Ali sentado, Sidarta controlou e concentrou a sua mente, purificou-a, suprimiu os obstáculos mentais, as impurezas, e na noite do Wesak, a noite da lua cheia de maio, assim que a estrela da manhã surgiu, assim que ele fixou sua mente naquela estrela brilhando perto do horizonte, deu-se a plena Iluminação.


Sem dúvida, é muito difícil descrever esse tipo de estado. Podemos dizer que ele é a plenitude da sabedoria. Podemos dizer que é a abundância da compaixão. Podemos dizer que é ver a Verdade face a face. Mas estas são apenas palavras e não transmitem muito. Então digamos simplesmente que, naquele momento, a “luz” brilhou e Sidarta Gautama tornou-se o Buda.


Em certo sentido, esse era o final de sua busca. Ele havia se tornado o Buda, “aquele que Sabe”. Ele havia encontrado a solução do enigma da existência. Ele estava Iluminado, ele estava Desperto. Mas em certo sentido esse era apenas o início dessa missão. Decidindo tornar conhecida para a humanidade a Verdade que havia descoberto, ele saiu do local, hoje conhecido por Bodh Gaya, e caminhou até Sarnath, a cerca de cem milhas de distância, reuniu os discípulos que o haviam abandonado e revelou-lhes a sua grande descoberta. Segundo algumas narrativas, ele lhes pregou o sutra que os ocidentais às vezes chamam de “O Primeiro Sutra”.  (Um sutra é um discurso associado, uma série de idéias e temas amarrados, como se fosse, por um fio de linha, que é o que sutra literalmente significa).

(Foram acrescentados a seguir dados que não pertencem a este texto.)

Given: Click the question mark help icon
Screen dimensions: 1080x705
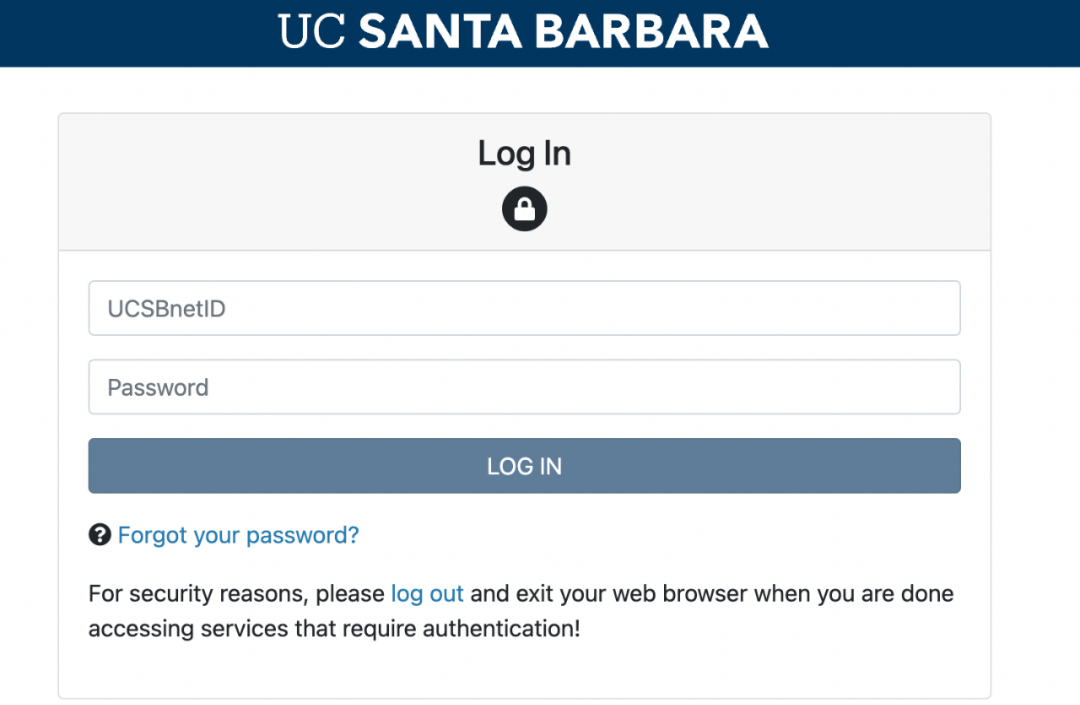Looking at the screenshot, I should tap(100, 534).
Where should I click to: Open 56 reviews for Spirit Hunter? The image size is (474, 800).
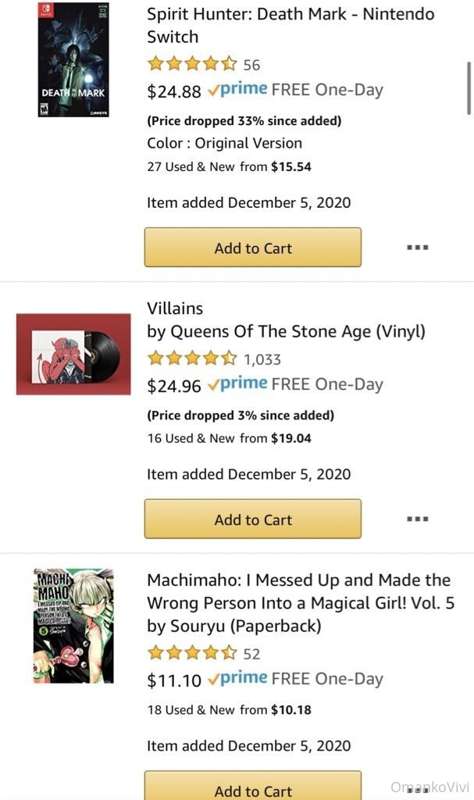252,65
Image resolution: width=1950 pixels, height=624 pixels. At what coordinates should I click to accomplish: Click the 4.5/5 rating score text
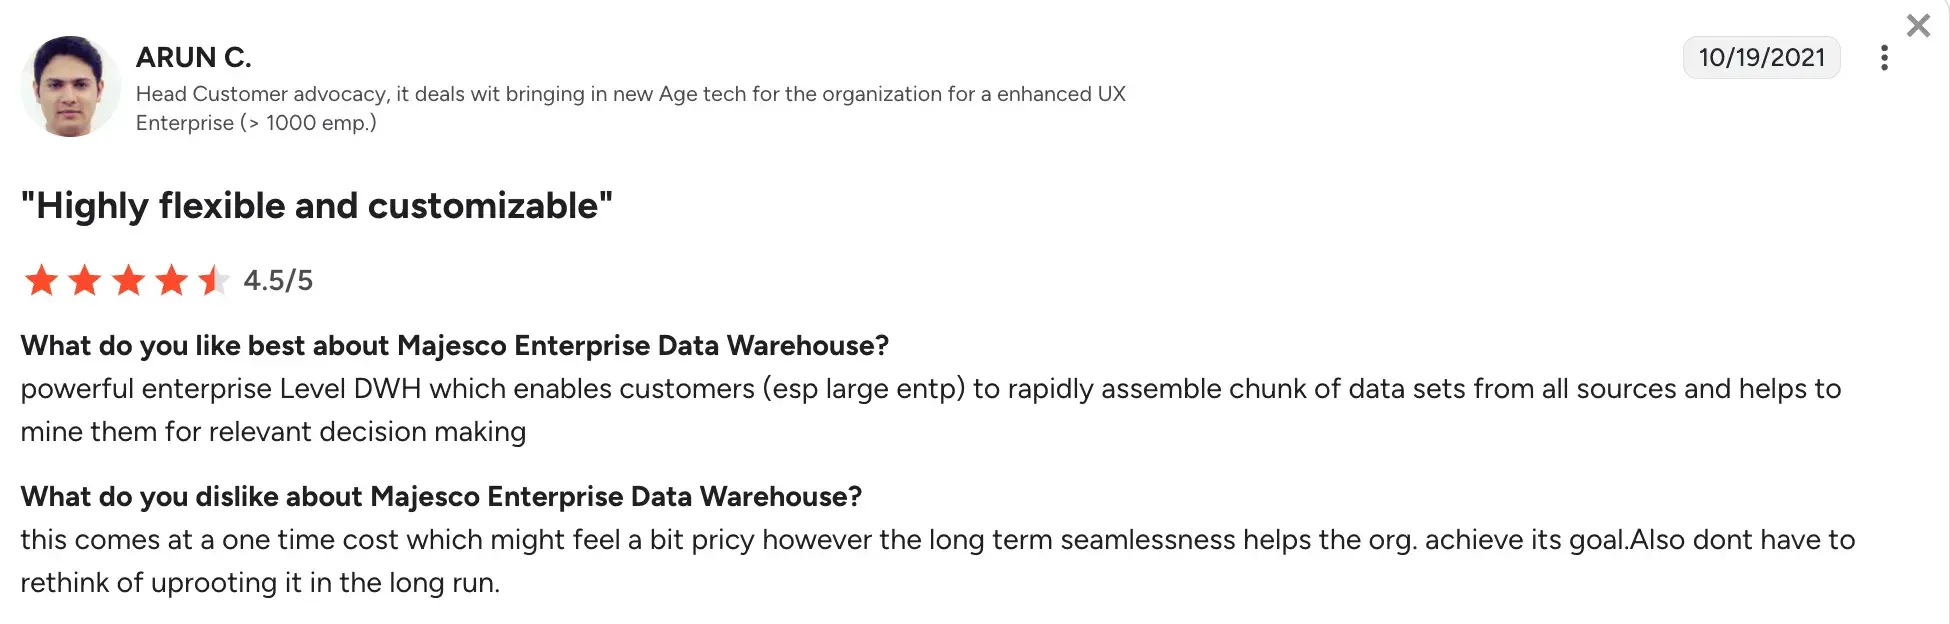[x=278, y=281]
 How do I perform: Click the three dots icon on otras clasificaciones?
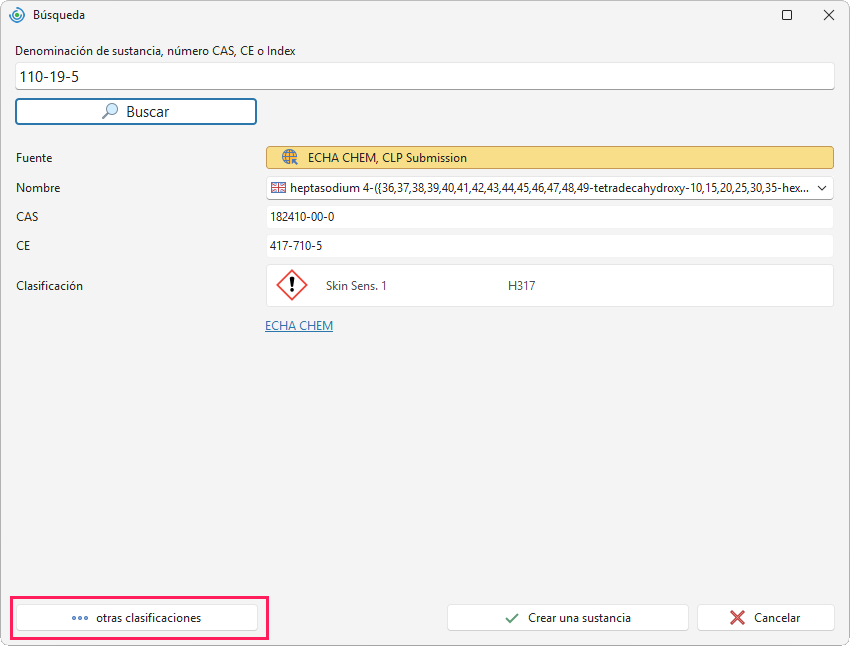click(x=80, y=618)
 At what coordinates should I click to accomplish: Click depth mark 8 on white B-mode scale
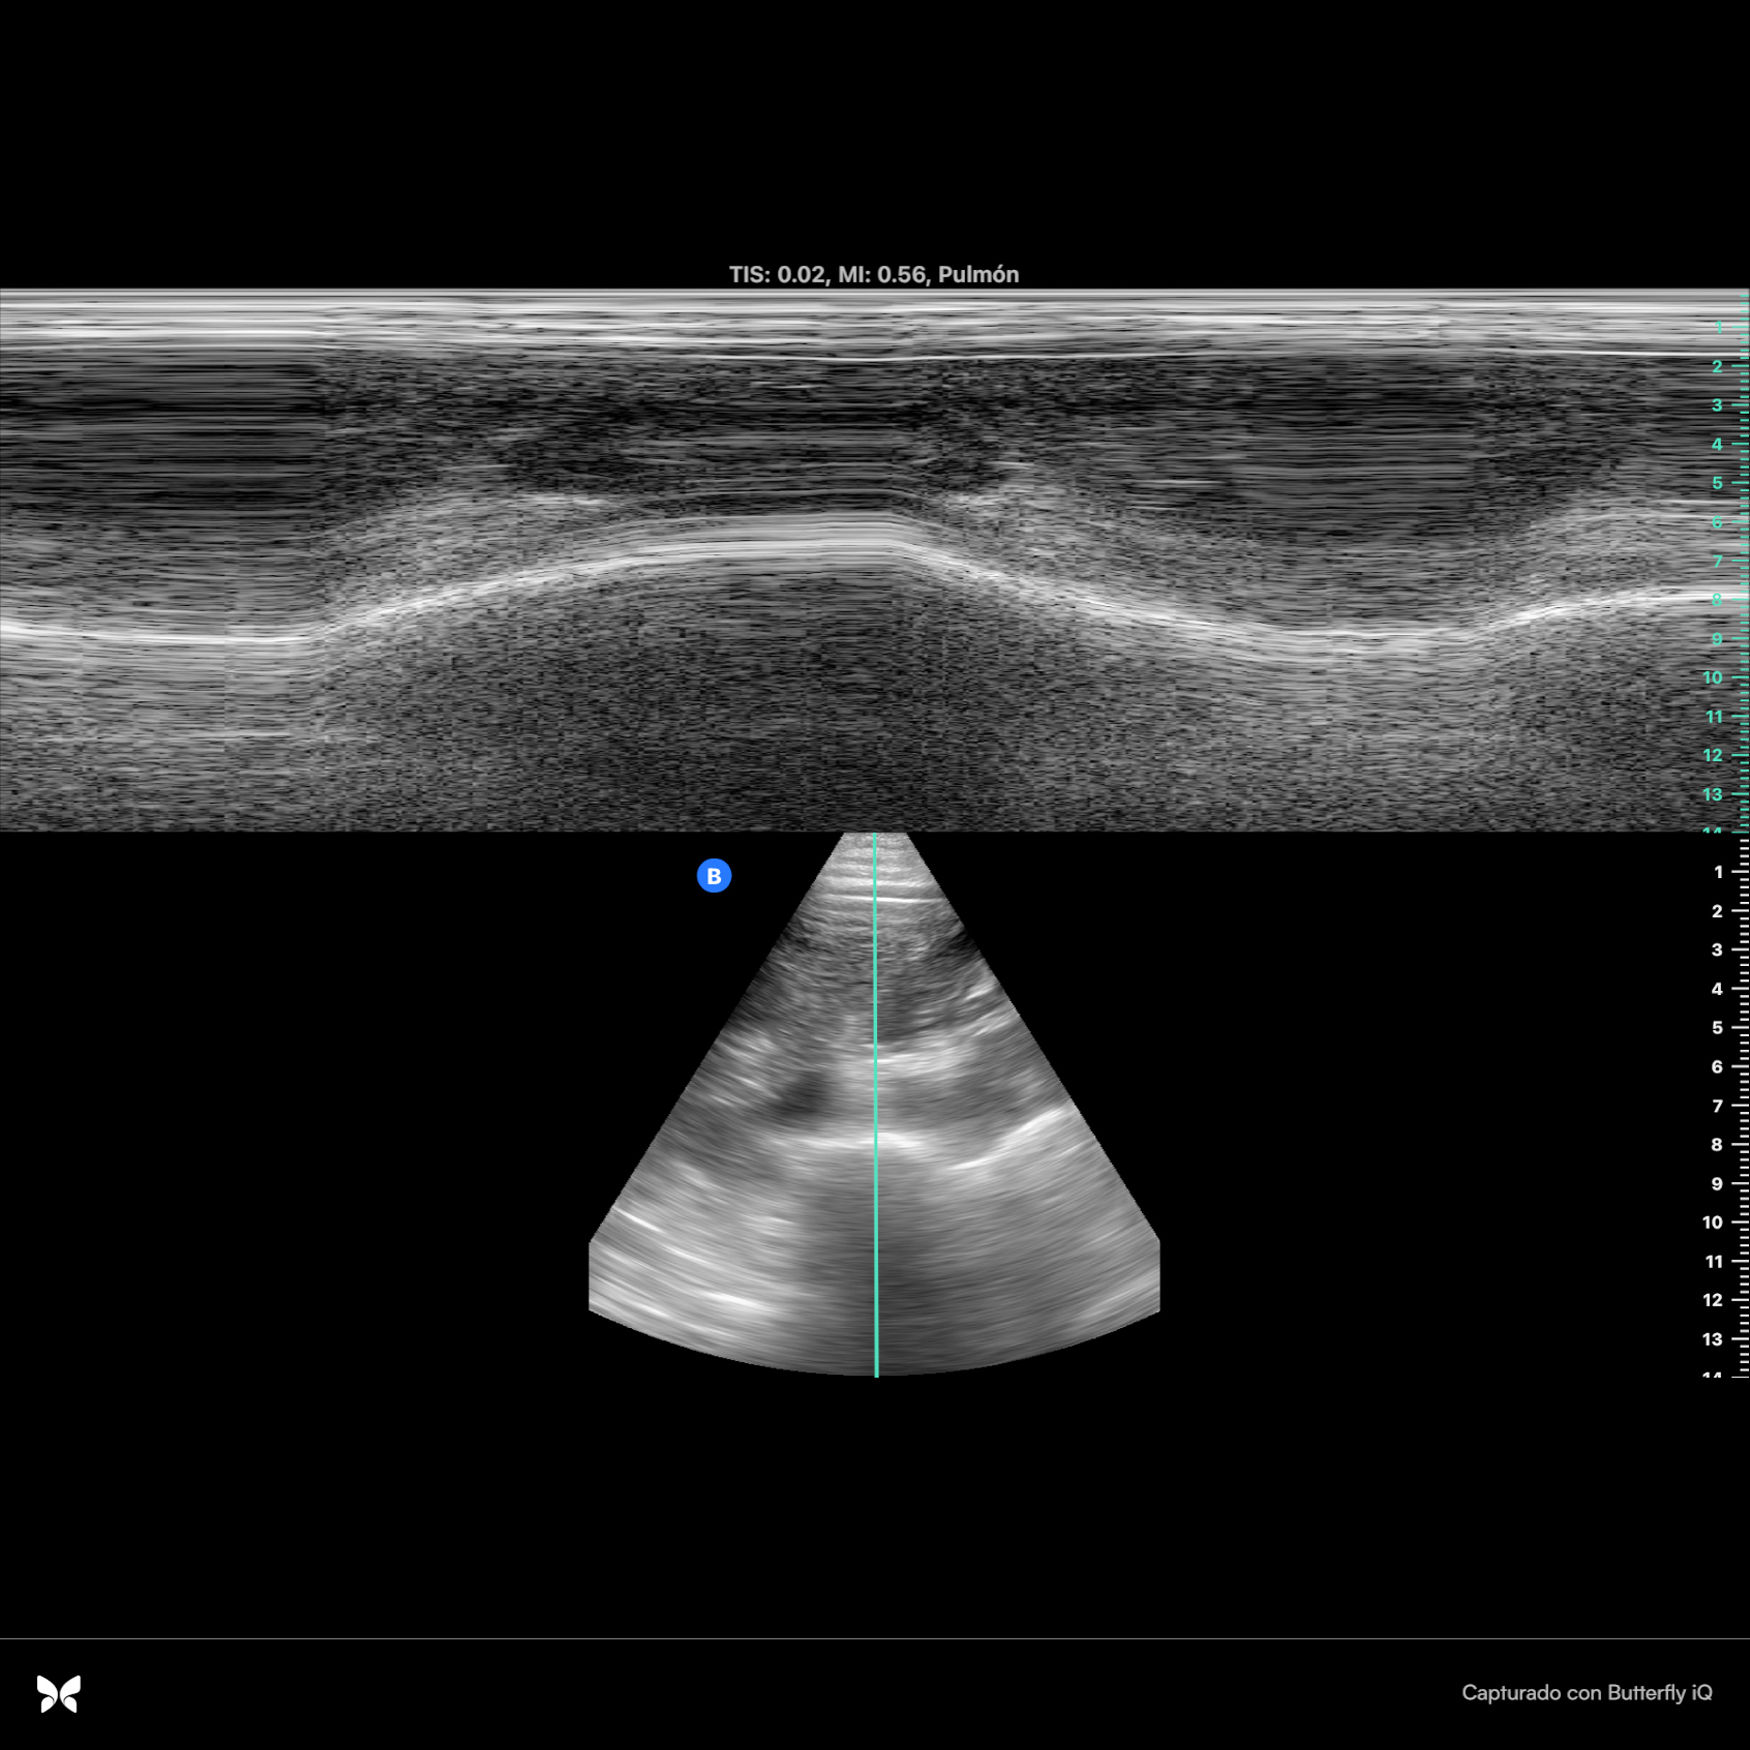click(x=1717, y=1144)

Gradualmente, uma comunidade espiritual cresceu em torno do Buda. Este não ficava permanentemente em lugar nenhum, mas perambulava por todo o nordeste da Índia. O Buda teve uma vida longa: ganhou a Iluminação na idade de 35 anos e viveu até os oitenta anos. Assim, foram quarenta e cinco anos de trabalho, de vida ativa, em que ele disseminava o seu ensinamento. Parece que durante nove meses do ano ele perambulava por diversos lugares, pregando, e depois, durante três meses, ele se abrigava da estação de chuvas torrenciais Sempre que chegava a uma aldeia, se fosse a hora de sua única refeição do dia, ele pegava sua tigela de mendicância e se postava silenciosamente na porta das cabanas, uma após a outra. Depois de ter coletado o alimento necessário, ele se recolhia no bosque de mangueiras que, até hoje, é encontrado nos arredores de toda aldeia indiana e sentava-se sob uma árvore. Quando terminava sua refeição, os habitantes da aldeia se reuniam ao seu redor e ele lhes ensinava. Às vezes vinham brâmanes, às vezes ricos proprietários, às vezes camponeses, às vezes mercadores, às vezes varredores, às vezes prostitutas. O Buda ensinava todos eles. E às vezes, nas grandes cidades, ele pregava para reis e príncipes. Deste modo, ele ganhou muitos seguidores e tornou-se, em sua própria época, o maior e mais conhecido de todos os professores espirituais da Índia. E quando morreu, quando ganhou o que chamamos de parinirvana, havia milhares, talvez dezenas de milhares de discípulos seus para lamentar a sua partida, monges e leigos, homens e mulheres.